As if to prove the point, then-16 year-old Pam Shriver parlayed that Prince to get to the finals of the US Open in 1978. And no one ever said that Shriver’s groundstrokes were the foundation of her game.
So it looked like the big racket with the newer materials meant good bye to forehands and backhands and hello to chip and charge. The die was cast.
And now, forty years later, the impact of bigger rackets and newer technology could not be more different from what was first predicted.
In the late 2010s, it’s volleys that have all but disappeared as the larger rackets plus space age strings have empowered groundstrokes with previously unimagined levels of torque, power, and spin. You serve-and-volley now and you’re a sitting duck. Chip and charge and you’ll lose a limb or an eye. The game has become in many ways monotonous and predictable — just not the way we foresaw it in 1978.

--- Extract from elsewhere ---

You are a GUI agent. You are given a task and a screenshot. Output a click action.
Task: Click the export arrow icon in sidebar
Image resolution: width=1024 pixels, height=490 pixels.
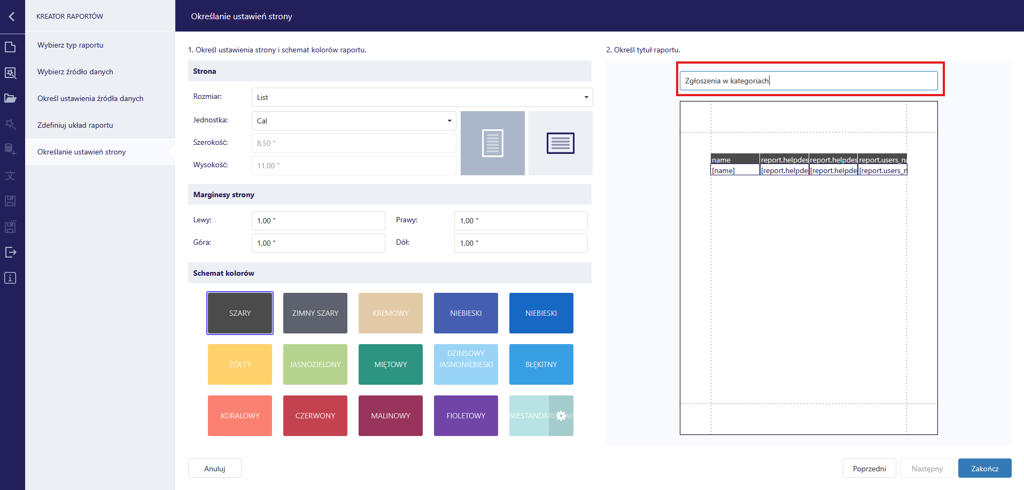(11, 252)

It’s big forehands, two handed backhands, serve hard and bludgeon away. You go to net to pick off an easy overhead or two and then again at the end of the match to shake hands.
Thank God there’s this guy to bring some aesthetics to this current party:
With the notable exception of Federer, we’re living out the law of unintended consequences.
A law that operates not only in the 78′ x 27′ confines of a tennis court but in your life and my life as well.
In your church and in our church.
In your workplace and in mine.
In your home and in mine.
Where is it that you can look back at that innovation or that decision or even that relationship and with 20/20 hindsight realize: “Wow. That didn’t turn out like I thought it would.”